**Problem to solve**: Count the lines in the material that contain the string "computer". Reply with the number only.

Records of locating words and elements
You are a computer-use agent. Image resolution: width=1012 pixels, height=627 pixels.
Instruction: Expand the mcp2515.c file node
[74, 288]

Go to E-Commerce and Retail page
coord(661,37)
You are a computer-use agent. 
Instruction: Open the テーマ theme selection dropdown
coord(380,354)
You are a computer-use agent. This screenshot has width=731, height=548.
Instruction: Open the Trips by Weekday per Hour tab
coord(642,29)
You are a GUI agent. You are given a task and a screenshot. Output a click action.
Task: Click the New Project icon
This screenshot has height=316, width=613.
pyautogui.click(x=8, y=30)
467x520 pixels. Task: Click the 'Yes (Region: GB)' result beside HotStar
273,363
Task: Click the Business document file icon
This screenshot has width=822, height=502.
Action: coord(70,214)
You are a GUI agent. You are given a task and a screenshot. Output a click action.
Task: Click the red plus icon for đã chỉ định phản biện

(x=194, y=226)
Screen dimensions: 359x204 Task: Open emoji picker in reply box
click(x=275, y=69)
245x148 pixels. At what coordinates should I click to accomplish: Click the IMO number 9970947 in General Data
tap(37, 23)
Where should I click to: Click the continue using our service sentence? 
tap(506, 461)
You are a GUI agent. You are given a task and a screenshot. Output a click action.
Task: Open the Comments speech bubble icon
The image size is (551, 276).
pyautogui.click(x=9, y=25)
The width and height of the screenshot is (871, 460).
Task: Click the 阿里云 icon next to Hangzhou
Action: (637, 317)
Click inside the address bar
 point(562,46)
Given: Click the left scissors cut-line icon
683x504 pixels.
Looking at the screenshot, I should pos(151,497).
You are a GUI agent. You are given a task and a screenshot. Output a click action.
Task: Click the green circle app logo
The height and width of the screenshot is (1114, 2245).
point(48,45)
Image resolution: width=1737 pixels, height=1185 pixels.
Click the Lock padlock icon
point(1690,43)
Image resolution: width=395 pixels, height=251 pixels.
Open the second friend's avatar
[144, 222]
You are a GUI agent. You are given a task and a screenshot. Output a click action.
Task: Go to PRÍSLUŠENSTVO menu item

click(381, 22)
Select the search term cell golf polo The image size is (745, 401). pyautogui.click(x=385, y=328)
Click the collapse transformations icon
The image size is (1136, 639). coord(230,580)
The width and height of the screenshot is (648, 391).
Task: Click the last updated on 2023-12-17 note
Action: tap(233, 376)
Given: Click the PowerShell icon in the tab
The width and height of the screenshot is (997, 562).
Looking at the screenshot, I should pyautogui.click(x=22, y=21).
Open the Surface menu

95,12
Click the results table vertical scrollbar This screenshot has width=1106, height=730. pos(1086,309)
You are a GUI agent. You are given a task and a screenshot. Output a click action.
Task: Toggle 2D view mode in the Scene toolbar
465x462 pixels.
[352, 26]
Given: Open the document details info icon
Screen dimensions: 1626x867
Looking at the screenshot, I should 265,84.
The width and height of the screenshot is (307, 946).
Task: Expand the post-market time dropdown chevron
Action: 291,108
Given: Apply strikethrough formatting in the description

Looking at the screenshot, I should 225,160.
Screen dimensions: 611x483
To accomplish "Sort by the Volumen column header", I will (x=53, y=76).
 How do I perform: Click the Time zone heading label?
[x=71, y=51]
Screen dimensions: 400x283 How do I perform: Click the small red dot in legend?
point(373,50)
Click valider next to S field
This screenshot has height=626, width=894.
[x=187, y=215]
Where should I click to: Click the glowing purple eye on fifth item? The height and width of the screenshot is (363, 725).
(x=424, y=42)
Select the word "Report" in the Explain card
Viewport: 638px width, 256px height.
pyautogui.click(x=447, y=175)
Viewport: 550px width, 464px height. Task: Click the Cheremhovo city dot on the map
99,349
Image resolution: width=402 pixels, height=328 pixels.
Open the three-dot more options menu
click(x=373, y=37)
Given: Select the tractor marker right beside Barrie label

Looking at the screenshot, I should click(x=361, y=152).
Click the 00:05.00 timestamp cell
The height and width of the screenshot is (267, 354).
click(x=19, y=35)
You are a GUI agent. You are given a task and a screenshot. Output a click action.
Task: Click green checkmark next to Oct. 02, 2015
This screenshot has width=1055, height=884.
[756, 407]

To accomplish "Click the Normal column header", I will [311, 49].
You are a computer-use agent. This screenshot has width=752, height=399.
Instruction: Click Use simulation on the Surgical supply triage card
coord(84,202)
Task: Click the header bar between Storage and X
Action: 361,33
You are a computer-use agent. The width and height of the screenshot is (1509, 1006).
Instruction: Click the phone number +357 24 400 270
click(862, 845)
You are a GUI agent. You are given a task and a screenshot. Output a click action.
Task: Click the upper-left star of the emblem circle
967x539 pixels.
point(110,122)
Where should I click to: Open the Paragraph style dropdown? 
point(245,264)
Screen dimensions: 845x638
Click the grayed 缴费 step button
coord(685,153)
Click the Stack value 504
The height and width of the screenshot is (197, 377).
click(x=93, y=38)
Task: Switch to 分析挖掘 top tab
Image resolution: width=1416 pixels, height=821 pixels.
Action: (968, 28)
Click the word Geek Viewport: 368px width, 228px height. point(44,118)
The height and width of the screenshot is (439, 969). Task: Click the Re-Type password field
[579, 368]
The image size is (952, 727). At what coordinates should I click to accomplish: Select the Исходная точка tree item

**Answer to this task**: 5